[Saved entries]
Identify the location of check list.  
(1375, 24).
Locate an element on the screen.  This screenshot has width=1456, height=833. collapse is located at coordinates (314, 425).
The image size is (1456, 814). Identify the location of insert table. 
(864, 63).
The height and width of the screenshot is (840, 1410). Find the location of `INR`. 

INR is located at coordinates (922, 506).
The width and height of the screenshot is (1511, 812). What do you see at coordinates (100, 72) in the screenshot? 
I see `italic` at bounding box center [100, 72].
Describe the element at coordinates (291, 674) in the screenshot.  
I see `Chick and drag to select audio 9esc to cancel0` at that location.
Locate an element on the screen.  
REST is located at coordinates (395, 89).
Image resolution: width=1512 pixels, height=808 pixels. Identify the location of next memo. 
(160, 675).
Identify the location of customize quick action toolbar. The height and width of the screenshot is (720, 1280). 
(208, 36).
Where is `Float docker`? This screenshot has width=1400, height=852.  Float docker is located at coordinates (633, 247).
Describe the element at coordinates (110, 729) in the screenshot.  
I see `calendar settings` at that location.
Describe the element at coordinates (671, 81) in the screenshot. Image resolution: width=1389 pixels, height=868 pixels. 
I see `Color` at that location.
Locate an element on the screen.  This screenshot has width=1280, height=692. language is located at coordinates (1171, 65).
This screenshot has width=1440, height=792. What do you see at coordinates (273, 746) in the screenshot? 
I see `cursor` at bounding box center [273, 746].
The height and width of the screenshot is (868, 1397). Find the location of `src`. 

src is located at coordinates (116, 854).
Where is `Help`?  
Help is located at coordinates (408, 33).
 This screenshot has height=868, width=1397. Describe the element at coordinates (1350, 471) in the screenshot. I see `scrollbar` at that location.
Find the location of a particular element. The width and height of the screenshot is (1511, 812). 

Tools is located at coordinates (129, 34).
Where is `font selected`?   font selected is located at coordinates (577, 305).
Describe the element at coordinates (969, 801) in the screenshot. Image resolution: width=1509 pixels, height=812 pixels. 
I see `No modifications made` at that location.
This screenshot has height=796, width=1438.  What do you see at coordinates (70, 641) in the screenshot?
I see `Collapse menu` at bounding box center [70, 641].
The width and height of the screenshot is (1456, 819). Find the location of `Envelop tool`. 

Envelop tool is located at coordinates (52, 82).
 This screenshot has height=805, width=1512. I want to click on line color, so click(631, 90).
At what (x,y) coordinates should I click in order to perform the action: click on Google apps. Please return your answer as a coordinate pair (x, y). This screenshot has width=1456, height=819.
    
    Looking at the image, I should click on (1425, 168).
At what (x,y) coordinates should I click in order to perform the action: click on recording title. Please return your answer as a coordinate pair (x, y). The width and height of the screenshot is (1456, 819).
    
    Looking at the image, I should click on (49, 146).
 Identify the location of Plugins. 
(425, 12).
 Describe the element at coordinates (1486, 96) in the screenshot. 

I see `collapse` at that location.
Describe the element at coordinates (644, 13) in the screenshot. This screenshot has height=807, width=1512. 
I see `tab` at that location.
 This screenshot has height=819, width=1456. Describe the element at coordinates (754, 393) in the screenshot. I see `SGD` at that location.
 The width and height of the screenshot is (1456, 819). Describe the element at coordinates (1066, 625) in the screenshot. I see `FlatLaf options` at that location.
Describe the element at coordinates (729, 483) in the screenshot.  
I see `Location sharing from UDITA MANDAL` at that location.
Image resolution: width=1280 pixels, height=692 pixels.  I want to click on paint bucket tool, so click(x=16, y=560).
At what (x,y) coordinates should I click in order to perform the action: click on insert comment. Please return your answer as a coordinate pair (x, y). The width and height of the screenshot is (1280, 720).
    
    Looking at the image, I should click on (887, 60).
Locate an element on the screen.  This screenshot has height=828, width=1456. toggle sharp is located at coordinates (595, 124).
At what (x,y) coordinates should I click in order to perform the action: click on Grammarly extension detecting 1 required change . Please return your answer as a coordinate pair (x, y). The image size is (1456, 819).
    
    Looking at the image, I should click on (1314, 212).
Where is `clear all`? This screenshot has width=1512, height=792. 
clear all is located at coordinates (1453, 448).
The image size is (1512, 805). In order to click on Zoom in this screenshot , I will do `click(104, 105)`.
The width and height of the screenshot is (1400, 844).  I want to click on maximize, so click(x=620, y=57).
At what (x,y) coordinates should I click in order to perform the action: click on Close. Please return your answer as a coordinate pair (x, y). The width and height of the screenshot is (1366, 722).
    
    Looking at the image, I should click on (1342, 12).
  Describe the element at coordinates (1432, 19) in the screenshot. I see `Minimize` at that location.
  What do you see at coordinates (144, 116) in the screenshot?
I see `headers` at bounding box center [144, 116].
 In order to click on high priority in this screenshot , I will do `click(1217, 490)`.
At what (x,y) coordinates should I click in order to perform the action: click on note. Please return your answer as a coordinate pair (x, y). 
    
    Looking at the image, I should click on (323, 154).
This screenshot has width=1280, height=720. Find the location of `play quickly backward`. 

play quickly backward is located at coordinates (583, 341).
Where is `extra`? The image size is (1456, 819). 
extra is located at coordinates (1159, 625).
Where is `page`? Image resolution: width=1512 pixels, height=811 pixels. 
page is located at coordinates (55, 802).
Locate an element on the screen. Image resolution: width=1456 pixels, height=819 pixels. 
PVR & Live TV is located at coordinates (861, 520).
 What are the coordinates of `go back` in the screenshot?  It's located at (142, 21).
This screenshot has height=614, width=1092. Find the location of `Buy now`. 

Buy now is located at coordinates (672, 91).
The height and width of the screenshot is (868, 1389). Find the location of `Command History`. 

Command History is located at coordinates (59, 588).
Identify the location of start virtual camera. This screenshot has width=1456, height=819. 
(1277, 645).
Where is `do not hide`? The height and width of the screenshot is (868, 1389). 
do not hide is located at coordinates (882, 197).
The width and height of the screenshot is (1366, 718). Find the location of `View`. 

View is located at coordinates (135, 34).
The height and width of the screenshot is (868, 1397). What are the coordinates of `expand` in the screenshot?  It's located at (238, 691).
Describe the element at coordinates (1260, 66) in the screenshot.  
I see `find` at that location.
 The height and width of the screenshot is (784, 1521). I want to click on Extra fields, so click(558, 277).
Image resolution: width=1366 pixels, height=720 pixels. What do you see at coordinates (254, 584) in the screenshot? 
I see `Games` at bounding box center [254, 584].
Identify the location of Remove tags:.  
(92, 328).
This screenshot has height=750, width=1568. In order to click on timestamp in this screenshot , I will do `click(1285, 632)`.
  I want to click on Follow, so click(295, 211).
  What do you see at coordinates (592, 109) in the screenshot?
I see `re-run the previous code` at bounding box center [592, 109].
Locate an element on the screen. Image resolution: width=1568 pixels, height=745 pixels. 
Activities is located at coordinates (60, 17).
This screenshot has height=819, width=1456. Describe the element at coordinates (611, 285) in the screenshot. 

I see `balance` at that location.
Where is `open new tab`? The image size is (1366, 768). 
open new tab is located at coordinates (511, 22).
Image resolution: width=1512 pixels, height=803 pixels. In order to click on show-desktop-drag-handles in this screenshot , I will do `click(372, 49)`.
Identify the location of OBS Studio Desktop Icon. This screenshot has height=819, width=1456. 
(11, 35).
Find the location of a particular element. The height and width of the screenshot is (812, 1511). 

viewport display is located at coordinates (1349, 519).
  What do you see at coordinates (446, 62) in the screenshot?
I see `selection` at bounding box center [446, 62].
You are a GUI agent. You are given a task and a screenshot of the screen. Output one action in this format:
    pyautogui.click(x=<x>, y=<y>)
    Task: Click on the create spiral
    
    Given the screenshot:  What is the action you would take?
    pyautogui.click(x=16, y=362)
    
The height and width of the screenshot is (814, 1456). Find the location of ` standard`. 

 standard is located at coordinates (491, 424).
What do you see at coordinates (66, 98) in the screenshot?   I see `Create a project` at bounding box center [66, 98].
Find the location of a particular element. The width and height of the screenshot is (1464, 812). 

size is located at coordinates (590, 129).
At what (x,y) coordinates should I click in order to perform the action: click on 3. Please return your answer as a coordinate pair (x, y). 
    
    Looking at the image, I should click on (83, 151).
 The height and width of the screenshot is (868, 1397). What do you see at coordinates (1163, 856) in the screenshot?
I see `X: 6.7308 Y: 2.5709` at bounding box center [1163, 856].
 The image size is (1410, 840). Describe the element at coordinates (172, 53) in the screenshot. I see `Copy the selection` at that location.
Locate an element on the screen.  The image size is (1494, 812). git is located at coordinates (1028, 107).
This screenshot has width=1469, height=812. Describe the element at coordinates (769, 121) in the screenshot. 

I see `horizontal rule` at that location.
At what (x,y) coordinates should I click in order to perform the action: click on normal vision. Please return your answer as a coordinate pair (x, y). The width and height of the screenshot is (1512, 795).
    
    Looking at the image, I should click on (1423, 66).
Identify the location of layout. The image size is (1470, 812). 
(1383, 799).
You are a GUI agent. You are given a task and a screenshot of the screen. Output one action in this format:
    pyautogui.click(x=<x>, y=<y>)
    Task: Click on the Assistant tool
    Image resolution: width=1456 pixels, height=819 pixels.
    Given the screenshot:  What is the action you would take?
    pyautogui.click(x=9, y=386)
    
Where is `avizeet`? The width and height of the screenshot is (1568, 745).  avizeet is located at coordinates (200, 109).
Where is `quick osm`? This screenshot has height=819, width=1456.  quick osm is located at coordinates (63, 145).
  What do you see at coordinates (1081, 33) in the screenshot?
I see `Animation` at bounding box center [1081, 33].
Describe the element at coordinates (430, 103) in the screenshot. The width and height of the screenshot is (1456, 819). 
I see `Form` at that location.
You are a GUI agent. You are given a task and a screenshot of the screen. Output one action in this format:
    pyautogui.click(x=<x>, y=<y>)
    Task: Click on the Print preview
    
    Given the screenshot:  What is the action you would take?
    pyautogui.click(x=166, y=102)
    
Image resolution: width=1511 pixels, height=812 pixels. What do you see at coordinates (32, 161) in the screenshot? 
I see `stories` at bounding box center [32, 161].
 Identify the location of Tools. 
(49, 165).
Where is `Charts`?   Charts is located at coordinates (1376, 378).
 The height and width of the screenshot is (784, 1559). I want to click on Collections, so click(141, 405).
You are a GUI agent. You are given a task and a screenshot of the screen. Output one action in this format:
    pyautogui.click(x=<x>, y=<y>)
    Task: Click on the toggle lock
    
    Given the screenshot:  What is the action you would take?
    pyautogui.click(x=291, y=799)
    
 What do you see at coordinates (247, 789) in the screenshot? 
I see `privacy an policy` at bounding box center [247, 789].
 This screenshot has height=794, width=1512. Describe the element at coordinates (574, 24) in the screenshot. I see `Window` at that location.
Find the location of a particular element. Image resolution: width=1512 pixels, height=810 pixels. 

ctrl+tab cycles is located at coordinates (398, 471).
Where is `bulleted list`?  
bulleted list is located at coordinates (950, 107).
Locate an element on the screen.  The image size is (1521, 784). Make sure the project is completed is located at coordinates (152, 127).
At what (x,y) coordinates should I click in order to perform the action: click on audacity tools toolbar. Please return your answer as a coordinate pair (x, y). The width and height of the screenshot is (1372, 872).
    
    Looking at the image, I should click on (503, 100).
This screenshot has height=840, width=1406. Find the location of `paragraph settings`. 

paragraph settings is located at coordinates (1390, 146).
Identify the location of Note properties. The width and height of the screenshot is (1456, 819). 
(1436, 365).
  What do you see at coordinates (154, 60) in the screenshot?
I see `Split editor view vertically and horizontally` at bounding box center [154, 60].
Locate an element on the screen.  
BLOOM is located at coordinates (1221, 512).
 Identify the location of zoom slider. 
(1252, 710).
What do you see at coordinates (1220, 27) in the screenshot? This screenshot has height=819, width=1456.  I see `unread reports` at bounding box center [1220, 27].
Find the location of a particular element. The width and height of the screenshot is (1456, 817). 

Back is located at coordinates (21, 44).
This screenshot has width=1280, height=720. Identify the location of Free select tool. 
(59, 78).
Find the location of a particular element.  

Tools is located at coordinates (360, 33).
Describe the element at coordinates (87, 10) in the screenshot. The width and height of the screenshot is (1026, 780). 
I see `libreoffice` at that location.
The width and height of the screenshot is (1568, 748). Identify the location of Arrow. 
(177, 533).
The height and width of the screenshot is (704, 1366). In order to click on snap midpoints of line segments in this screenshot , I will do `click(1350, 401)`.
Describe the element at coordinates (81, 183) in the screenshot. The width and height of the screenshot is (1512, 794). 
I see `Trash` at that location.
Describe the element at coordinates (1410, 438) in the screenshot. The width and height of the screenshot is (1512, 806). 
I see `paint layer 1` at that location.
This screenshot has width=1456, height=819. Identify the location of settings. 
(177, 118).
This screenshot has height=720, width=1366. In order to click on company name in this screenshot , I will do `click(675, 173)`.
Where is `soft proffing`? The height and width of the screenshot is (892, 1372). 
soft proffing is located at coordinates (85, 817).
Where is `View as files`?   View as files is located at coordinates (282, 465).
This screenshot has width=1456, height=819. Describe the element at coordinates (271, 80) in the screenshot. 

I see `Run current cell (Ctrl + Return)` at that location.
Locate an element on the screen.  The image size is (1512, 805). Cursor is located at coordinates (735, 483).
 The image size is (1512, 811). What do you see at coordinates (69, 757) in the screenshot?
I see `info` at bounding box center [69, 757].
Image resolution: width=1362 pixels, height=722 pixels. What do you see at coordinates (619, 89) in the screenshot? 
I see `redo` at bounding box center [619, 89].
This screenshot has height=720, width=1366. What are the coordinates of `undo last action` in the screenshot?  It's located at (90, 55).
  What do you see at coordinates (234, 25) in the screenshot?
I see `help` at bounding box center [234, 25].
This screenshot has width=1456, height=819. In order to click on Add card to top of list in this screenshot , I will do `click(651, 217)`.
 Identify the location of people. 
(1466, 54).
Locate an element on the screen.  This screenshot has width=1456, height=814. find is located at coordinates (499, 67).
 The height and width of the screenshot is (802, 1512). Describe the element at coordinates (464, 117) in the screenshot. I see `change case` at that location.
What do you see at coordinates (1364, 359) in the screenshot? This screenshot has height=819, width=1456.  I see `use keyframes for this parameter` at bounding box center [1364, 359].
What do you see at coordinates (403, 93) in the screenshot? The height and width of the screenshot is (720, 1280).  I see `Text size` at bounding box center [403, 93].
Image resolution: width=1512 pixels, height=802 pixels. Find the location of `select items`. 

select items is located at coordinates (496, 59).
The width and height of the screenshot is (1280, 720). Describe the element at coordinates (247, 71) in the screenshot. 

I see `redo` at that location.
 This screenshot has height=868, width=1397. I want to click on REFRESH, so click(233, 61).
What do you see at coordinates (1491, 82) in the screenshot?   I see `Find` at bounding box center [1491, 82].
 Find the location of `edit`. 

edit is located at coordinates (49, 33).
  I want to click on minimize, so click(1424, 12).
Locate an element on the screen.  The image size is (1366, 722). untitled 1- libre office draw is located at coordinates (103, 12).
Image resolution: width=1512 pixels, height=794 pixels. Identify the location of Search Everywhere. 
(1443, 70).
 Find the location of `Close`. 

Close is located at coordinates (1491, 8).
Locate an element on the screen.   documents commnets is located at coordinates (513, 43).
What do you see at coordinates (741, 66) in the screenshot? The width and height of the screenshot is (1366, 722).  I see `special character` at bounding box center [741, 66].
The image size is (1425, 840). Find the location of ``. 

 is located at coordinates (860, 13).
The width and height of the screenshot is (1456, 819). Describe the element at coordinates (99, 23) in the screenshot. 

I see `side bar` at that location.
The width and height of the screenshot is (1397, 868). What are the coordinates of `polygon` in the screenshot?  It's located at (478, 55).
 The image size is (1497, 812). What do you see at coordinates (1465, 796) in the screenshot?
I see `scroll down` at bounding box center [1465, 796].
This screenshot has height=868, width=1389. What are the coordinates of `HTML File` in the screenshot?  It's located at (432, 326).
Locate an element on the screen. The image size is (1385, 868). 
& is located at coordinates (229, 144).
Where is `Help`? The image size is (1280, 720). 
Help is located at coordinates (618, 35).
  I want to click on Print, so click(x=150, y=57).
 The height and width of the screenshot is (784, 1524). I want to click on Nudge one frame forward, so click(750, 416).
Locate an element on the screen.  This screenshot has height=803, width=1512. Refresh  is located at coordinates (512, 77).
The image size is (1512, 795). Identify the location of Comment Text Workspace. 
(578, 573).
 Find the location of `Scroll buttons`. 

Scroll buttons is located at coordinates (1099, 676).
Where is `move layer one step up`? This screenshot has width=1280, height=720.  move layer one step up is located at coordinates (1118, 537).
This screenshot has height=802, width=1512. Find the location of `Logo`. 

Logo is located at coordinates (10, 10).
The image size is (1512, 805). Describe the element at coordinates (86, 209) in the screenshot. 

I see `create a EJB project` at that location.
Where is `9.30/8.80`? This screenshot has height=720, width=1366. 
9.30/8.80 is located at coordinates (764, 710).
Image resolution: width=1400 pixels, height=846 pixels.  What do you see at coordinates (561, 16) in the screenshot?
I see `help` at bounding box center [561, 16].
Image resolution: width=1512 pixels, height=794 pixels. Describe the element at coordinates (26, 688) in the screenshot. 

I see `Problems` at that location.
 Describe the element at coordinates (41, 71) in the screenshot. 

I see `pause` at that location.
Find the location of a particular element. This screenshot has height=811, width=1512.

Required work:
Output the entries starting at the line containing "Locate an element on the screen. Image resolution: width=1568" and ending at the line containing "open new tab is", both included, as a numbered list with blank lines dropped.

The solution:
1. Locate an element on the screen. Image resolution: width=1568 pixels, height=745 pixels. 
2. Activities is located at coordinates (60, 17).
3. This screenshot has height=819, width=1456. Describe the element at coordinates (611, 285) in the screenshot. 
4. I see `balance` at that location.
5. Where is `open new tab`? The image size is (1366, 768). 
6. open new tab is located at coordinates (511, 22).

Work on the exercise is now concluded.